Globalization is clearly something that is at the forefront of all major aspects of life. Our social, political, religious, economic and linguistic world has been and is continually shaped by globalization. In many ways, this globalization has a plethora of benefits, but in other ways this globalization can also come with a homogenizing price which can lead to a myriad of downfalls. One would note that this change in worldwide culture which has been continually been expanding over the past several hundred years is also allowing for our scattered world to become more connected and united. Globalization is allowing us to work together as a human race to solve world problems and in many cases we are finding ways to overcome political, social and religious differences to make the unity of humanity a reality.

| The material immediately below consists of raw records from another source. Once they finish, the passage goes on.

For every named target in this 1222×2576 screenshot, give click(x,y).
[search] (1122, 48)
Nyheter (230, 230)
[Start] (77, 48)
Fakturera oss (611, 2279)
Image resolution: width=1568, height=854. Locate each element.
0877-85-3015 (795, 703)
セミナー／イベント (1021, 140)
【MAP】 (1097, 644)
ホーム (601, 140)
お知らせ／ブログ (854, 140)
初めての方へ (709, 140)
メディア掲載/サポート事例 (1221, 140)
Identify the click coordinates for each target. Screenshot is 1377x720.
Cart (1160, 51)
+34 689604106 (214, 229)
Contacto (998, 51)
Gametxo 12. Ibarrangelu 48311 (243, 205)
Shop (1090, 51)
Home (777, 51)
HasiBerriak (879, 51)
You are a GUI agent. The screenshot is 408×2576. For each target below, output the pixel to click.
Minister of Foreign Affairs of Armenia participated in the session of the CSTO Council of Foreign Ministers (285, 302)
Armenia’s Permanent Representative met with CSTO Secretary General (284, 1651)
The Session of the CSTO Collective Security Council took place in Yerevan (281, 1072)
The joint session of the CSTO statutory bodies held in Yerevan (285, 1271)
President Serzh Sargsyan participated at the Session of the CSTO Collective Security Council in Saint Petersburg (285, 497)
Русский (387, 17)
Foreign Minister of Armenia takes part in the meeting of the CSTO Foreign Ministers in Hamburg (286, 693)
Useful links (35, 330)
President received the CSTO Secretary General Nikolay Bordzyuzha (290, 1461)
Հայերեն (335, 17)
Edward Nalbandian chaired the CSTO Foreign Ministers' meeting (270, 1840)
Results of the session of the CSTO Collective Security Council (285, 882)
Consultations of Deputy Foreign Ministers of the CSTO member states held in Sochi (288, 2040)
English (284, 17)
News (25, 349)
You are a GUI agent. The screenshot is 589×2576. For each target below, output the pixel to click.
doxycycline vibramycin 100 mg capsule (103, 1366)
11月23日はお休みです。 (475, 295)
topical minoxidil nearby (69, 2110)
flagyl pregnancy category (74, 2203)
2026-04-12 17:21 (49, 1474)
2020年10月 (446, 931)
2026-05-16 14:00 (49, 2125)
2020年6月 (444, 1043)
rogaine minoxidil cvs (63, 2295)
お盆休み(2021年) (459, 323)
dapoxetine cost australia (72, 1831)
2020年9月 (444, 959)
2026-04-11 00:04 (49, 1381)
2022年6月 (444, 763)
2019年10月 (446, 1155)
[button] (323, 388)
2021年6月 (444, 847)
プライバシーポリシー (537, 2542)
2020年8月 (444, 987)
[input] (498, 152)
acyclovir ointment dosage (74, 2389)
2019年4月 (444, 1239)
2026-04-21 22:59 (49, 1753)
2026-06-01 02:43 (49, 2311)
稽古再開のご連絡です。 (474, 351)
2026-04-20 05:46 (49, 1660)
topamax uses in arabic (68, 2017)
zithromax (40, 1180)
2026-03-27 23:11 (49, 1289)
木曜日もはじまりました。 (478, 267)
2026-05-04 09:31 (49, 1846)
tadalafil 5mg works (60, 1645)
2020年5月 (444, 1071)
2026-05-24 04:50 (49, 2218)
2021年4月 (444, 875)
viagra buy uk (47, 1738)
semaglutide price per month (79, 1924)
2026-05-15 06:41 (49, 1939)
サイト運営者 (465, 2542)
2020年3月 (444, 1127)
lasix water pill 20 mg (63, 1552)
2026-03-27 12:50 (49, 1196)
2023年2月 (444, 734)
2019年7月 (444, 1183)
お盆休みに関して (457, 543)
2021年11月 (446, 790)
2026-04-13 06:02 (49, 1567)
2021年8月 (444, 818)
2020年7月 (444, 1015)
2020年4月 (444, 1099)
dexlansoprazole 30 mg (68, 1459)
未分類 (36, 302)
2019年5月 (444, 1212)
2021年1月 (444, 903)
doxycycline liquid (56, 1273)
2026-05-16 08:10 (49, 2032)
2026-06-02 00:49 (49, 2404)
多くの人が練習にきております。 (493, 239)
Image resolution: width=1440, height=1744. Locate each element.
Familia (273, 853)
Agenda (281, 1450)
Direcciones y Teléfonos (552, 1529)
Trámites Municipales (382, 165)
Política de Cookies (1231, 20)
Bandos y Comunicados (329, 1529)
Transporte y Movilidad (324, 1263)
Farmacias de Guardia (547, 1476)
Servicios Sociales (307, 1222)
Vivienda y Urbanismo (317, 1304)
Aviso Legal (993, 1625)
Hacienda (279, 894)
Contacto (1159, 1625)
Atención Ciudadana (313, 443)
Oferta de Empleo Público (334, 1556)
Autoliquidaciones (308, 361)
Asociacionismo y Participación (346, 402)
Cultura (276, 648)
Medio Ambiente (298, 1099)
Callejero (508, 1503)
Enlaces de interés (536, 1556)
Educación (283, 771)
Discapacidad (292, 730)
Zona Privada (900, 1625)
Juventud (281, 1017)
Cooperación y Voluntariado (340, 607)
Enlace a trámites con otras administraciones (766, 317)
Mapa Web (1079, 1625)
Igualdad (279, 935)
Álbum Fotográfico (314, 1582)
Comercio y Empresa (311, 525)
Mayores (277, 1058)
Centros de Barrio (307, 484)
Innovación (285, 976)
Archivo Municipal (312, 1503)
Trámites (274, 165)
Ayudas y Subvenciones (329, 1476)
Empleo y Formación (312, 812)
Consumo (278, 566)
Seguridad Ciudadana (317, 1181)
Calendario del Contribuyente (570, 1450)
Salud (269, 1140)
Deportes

But we are also struggling to come up with answers to difficult questions posed by human rights issues, social justice issues, language and other cultures issues. The way that the United States works is not the way that Italy works, or the way that India works, or the way that New Zealand works. Human trafficking is one of the negative results of globalization, as is international criminals, the pornography industry (which is connected to human trafficking), and similar problems. There are, again, many good things that have come as a result of modern globalization - but there have also been many bad things. In many ways, this calls for a habitus for Globalization. This habitus for Globalization is a personal spiritual encounter with the Other, bearing in mind four distinct pieces of this encounter between the Other - wonder at the mystery of human uniqueness, the recognition of the other, hospitality toward the stranger and reconciliation as a way of living with diversity. Only when we are willing to have a genuine encounter with the Other, including their cultural diversity and recognize this as we can grow and begin to face these challenges together, to create peace by administering justice to the injustice.